Rescale the records starting at the line that contains "The height and" and ending at the end of the records, repeating every line, requests included. Multiply each coordinate in the answers by 1.3 and round to a whole number, with halves rounding up, and leave the pictures out.
---- DATA LISTING
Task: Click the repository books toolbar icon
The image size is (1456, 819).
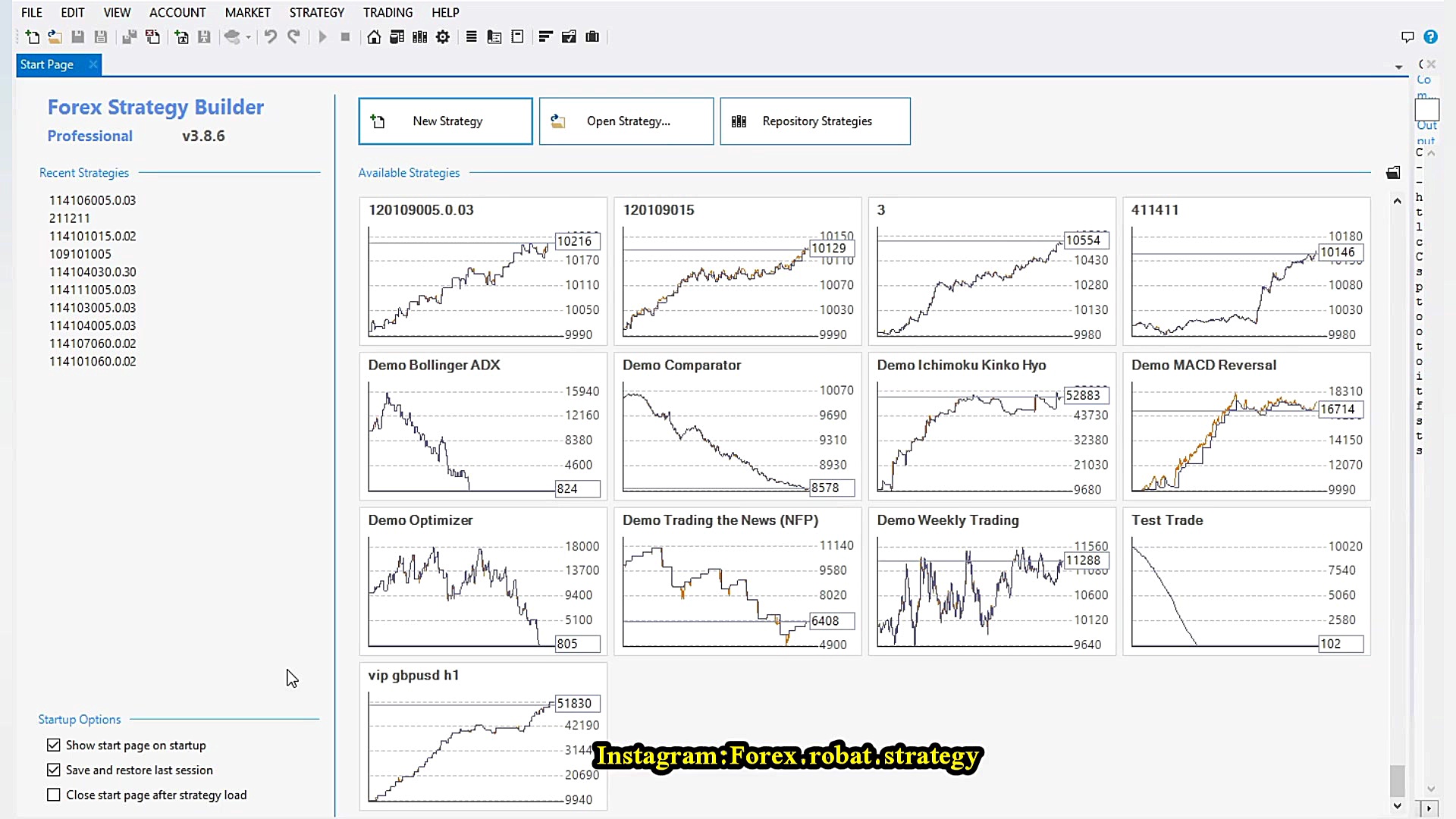Action: click(419, 36)
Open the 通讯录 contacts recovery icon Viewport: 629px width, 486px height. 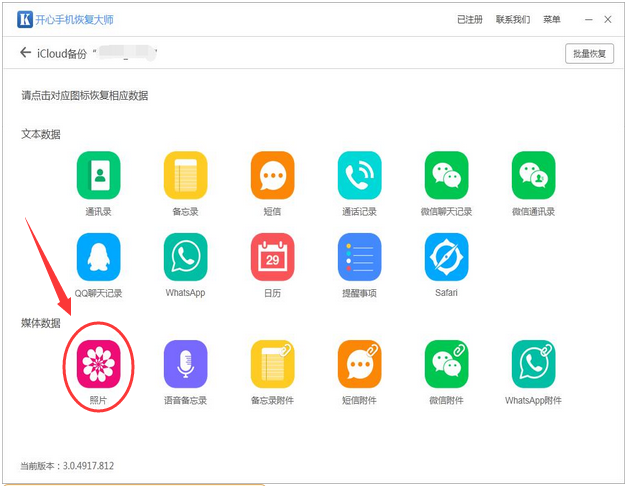point(98,175)
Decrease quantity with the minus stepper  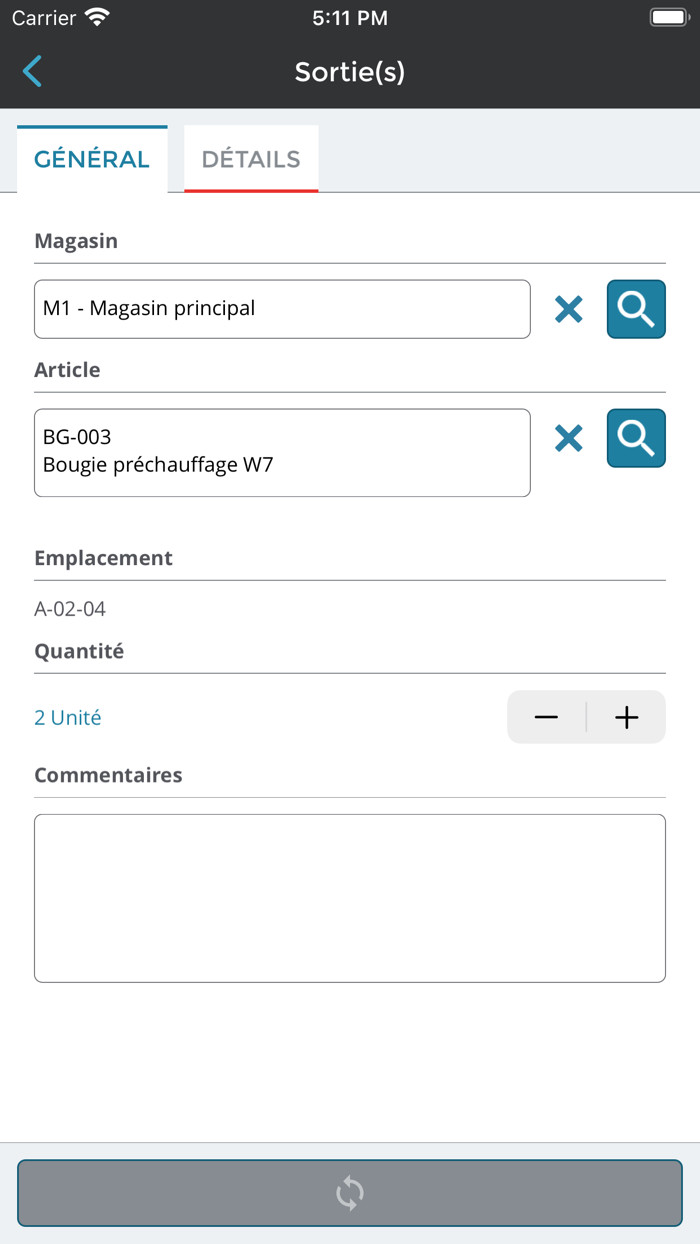[x=546, y=717]
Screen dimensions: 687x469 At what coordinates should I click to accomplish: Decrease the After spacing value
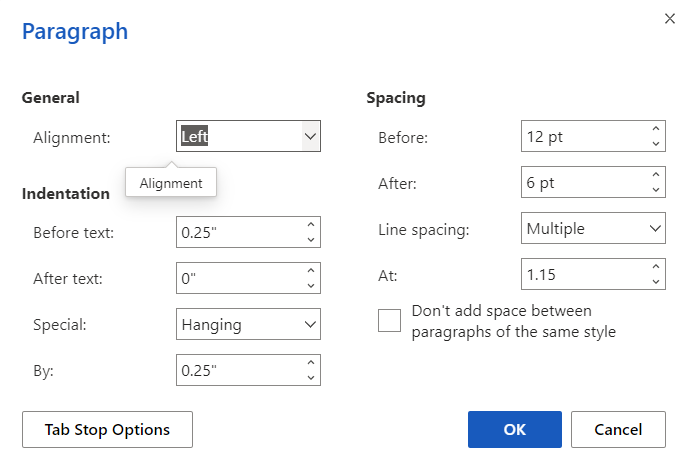[x=655, y=190]
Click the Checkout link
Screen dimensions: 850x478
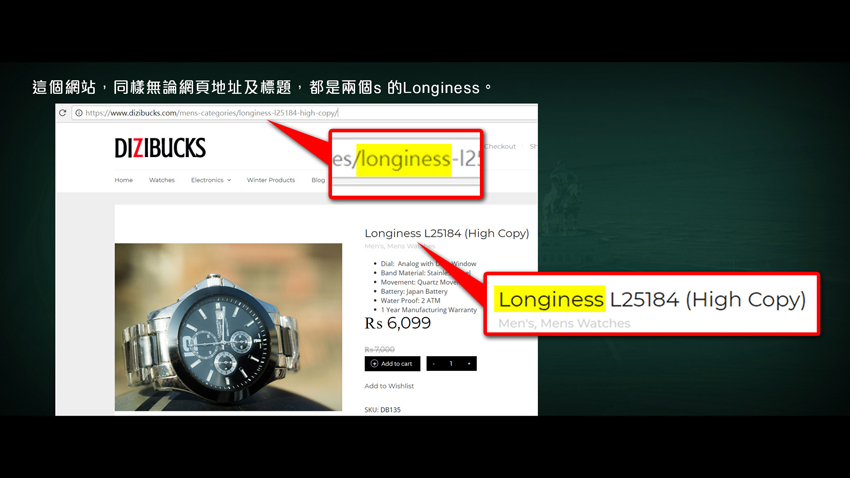pos(500,146)

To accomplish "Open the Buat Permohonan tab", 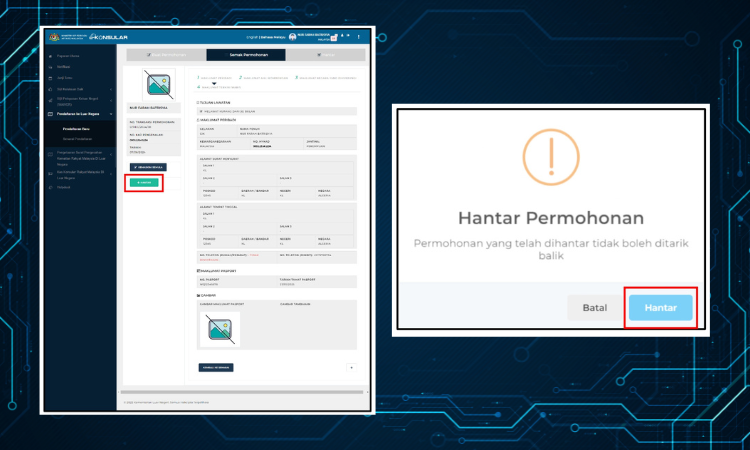I will tap(166, 55).
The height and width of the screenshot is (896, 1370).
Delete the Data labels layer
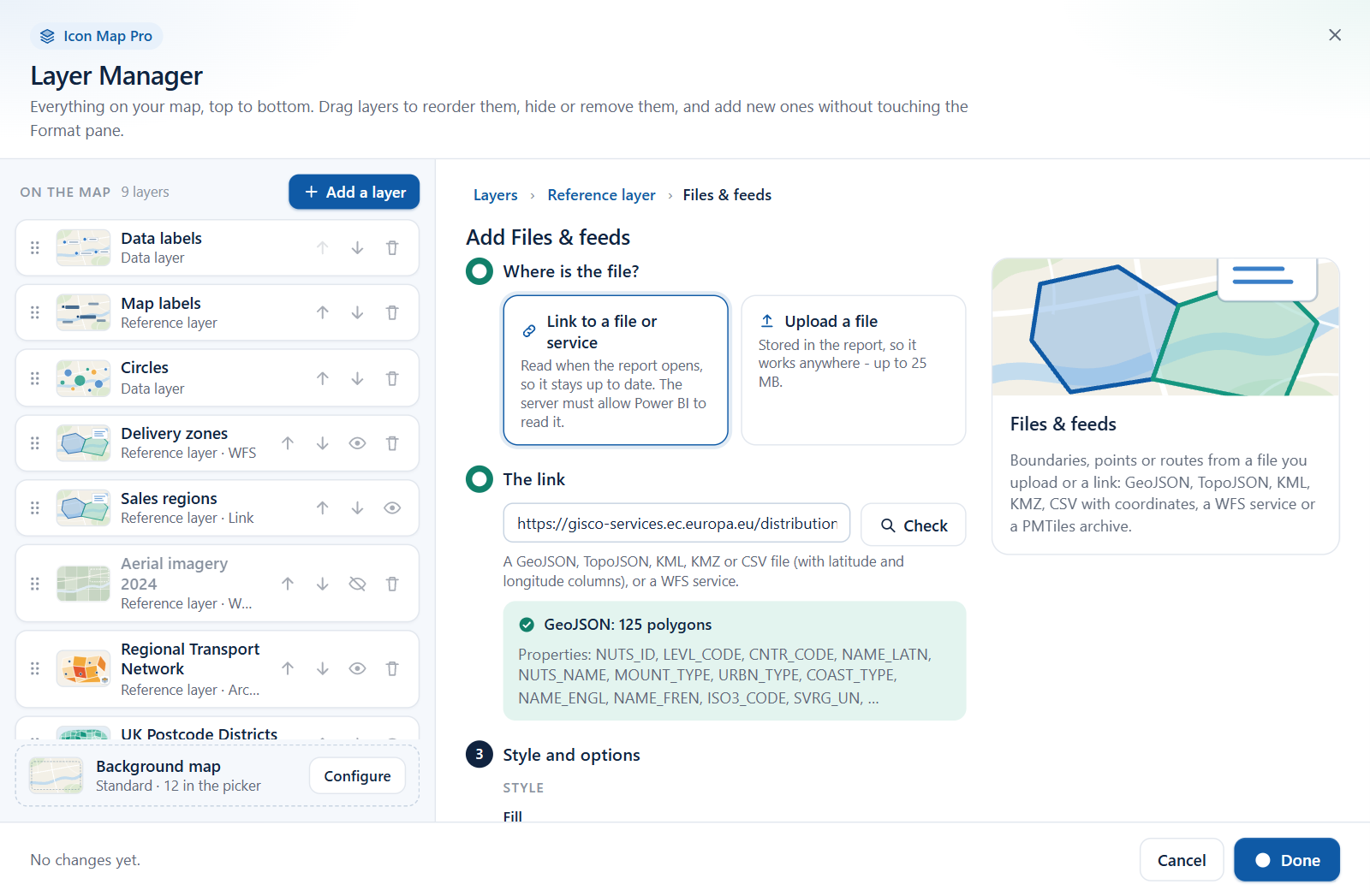(x=392, y=248)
--------
> **OUTPUT FOR THIS EXERCISE**
The height and width of the screenshot is (896, 1370).
Delete the Data labels layer
(x=510, y=322)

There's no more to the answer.